=== Ausgewählter Abschnitt ===

Die ersten Emails sind schlecht. Richtig schlecht. Ich glaube das ist auch der Grund warum ich auf die erste Email mit mehr als 3 zusammenhängenden Sätzen antworte. Eine ganz okaye Unterhaltung beginnt. Vielleicht ist er ein wenig eingebildet, was solls, es ist Spätsommer, wir wohnen nicht weit auseinander und im Nu sitze ich mit meinem ersten Date in einer Bar am Ludwig Kirch Platz. Ähm ja - nicht hässlich aber auch nicht der Typ vom Foto. Der Abend wird trotzdem nett. Sehr lustig und spannend, nachdem ich meine Anspannung abgelegt hatte (nach dem ersten großen Bier). Wir treffen uns ein zweites und letztes Mal - ein wenig mehr Anstrengung mich ins Bett zu bekommen setze ich voraus – achso und Sex ist nicht!

===

### Schriftliche Aufgaben
**A.** Wo sitzt die erzählende Person laut dem Abschnitt mit ihrem ersten Date?
**B.** Schreib alle Zeilen der Einträge noch einmal ab, die Aufforderungen eingeschlossen. Multipliziere dabei jede Zahl in den Antworten, also die Koordinaten, mit 2,45 und runde auf ganze Zahlen, halbe nach oben, und lass die Bilder in deiner Antwort weg.

=== Einträge ===

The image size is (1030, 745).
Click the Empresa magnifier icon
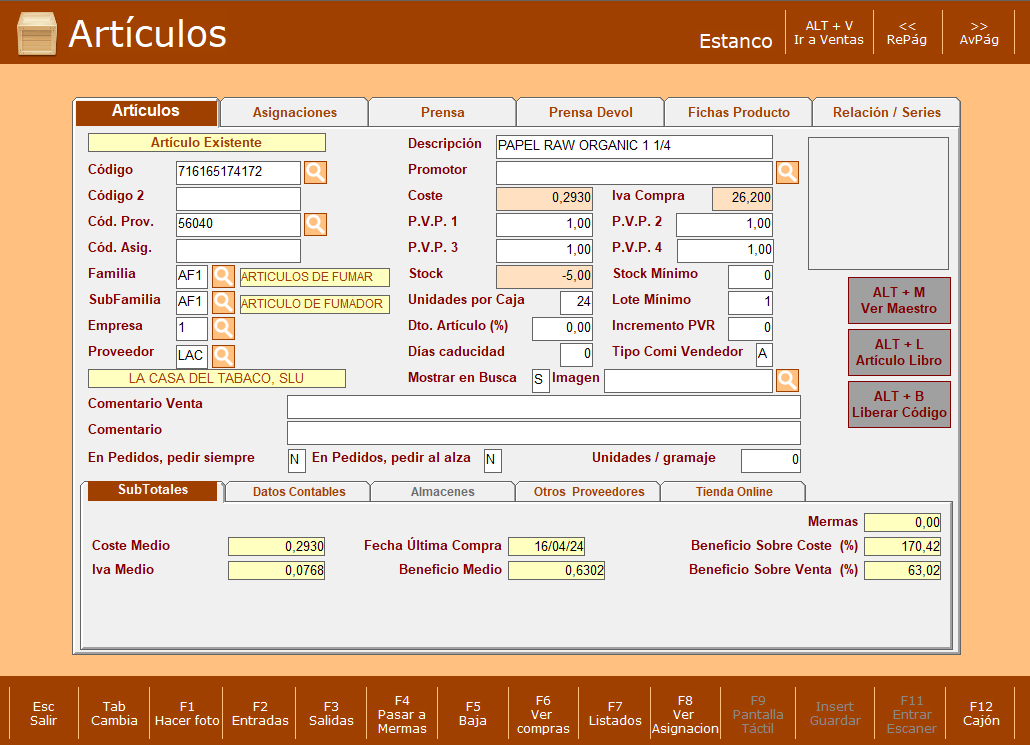(223, 328)
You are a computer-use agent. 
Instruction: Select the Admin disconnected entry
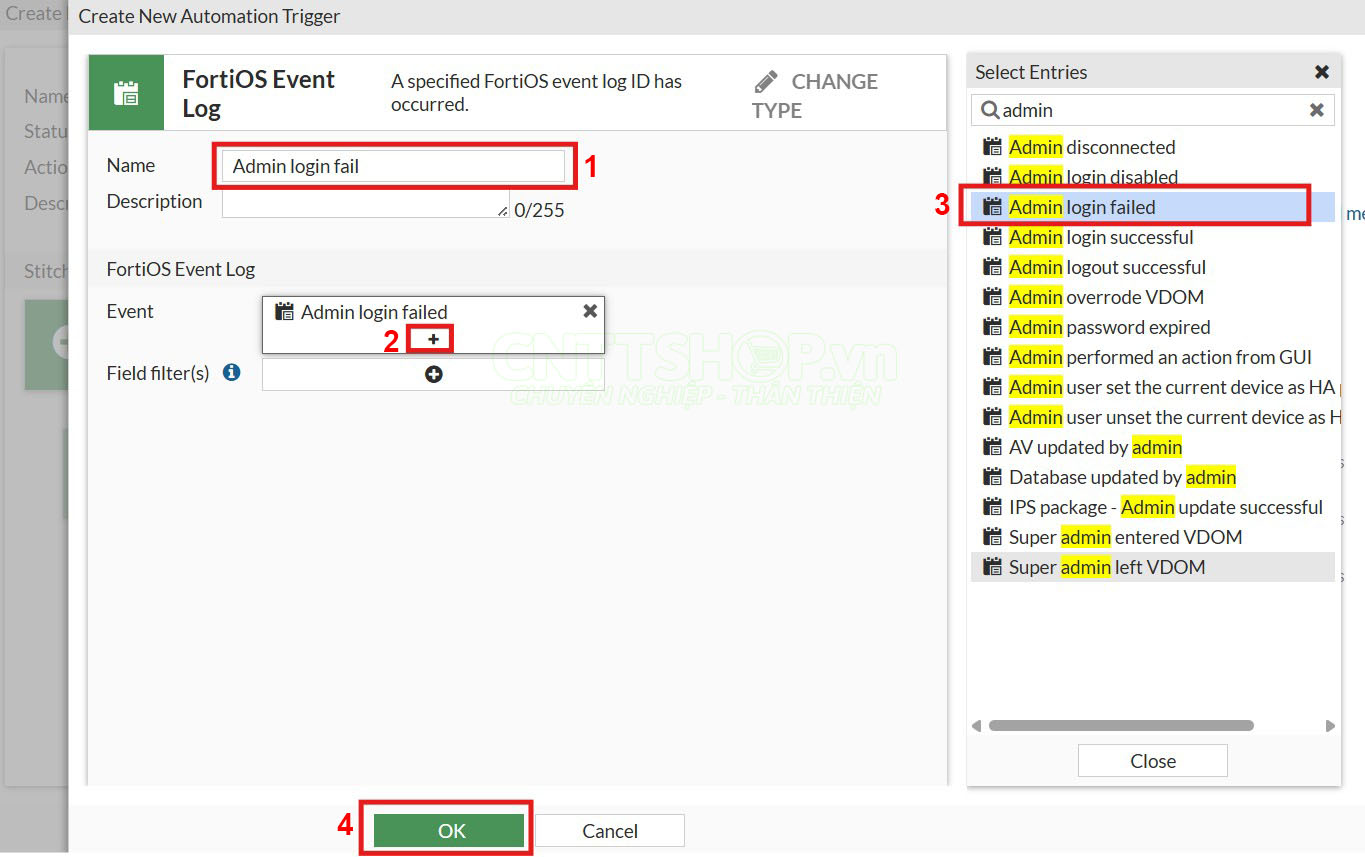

===

### Lösungen unten
**A.** In einer Bar am Ludwig Kirch Platz.

**B.**
The image size is (1030, 745).
Click the Empresa magnifier icon
(546, 804)
You are a computer-use agent. 
Instruction: Select the Admin disconnected entry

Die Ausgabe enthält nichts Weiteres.